– Гуго до-Монтестрюк, граф де-Шаржполь.
– Значит, сын ея!..
Граф де-Колиньи постоял с минуту в молчании перед сыном графа Гедеона, восстанавливая мысленно полустершиеся черты той, с кем он встретился в дни горячей молодости, и неопределенная фигура её, казалось, медленно выступала из далекого прошлого и рисовалась в воздухе, невидимая, но чувствуемая. Вдруг она предстала ему вся, такая, как была в час разлуки, когда он клялся ей, что возвратится. Дни, месяцы, годы прошли длинным рядом, другие заботы, другие мысли, другие печали, другая любовь увлекли его, и он уже не увидел больше те места, где любил и плакал как-то. Как полно было его тогда его сердце! как искренно он предлагал ей связать свою жизнь с её судьбой!
– Ах! жизнь! – прошептал он, – и как все проходит!..
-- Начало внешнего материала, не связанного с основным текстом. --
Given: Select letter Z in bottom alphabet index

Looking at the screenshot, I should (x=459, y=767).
Он подавил вздох и, подойдя к Гуго, который смотрел на него внимательно, продолжал, протянув ему руку:
– Граф! я еще не знаю, чего желает от меня графиня де-Монтестрюк, ваша матушка; но что бы это ни было, я готов для вас все сделать.
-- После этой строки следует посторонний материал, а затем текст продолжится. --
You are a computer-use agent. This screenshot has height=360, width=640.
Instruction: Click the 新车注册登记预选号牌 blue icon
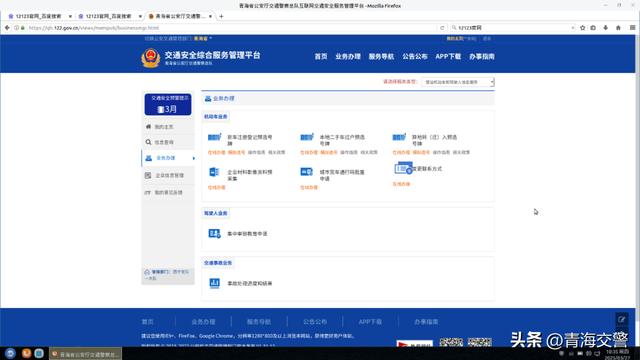[214, 137]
Он сломал черную печать и прочел внимательно несколько строк, писанных тою, кого он называл когда-то просто Луизой.
Глаза полководца, который видел так часто и так много льющейся крови, подернулись слезой и взволнованным голосом он произнес:
– Говорите, граф, что я могу для вас сделать?
XXI
Король – солнце
Гуго в нескольких словах рассказал графу де-Колиньи, в каком он находится положении: дуэль, засада, сражение, погоня, найденный приют в таком доме, где честь не позволяла ему оставаться; в какое затруднение поставлен он всеми этими приключениями и наконец какой помощи пришел он просить у графа, в минуту крайней опасности. Он рассказал всё с полной откровенностью и, увлеченный понемногу своей доверчивостью, передал всю жизнь свою с минуты отъезда из Тестеры. Его честная речь поразила графа де-Колиньи, который усадил его подле себя.
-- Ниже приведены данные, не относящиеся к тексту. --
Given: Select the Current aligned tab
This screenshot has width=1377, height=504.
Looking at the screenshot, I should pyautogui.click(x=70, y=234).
– Во всем этом, – сказал он, когда Гуго кончил свой рассказ, нет ничего, чего бы я сам не сделал, если б был на вашем месте, – может быть, не с таким счастьем, но наверное с такой же решительностью. В сущности, кого поразили вы вашей шпагой и кто из вас первый затеял ссору? Вас задел какой то бесприютный искатель приключений, один из тех бездельников, которые так и просятся на виселицу; ему давно следовало бы грести на королевских галерах. Вы положили его на мостовую ударом шпаги: что же может быть проще? Вот расставленная вам засада – другое дело, вовсе не такое уже простое… вы никого не подозреваете в этой низости?
– Никого. Разве вы не находите, что одна злоба самого Бриктайля может служить достаточным объяснением?
– Дуэли – пожалуй: осушают кружки, горячатся, дерутся – это встречается ежедневно, но засада, погоня, записка, приглашающая вас на свидание, где вы встречаете вместо ожидающей вас женщины отряд из ночного дозора, – вот тут вопрос усложняется! есть кто-нибудь, кому бы выгодно было погубить вас?
– Никого не знаю.
– Вы говорили мне о соперничестве между вами и графом де-Шиври.
– Да, но соперничество открытое, на виду у всех, так что оно не мешает ему оказывать мне самую искреннюю дружбу. Он был моим секундантом в этой дуэли.
– А кавалер де-Лудеак был секундантом у этого капитана д"Арпальера, в котором вы встретили вашего старого знакомого, Бриктайля? Ну, а ужин, за которым у вас вышла ссора с этим бездельником, ведь его затеяли граф де-Шиври с своим другом, не так-ли?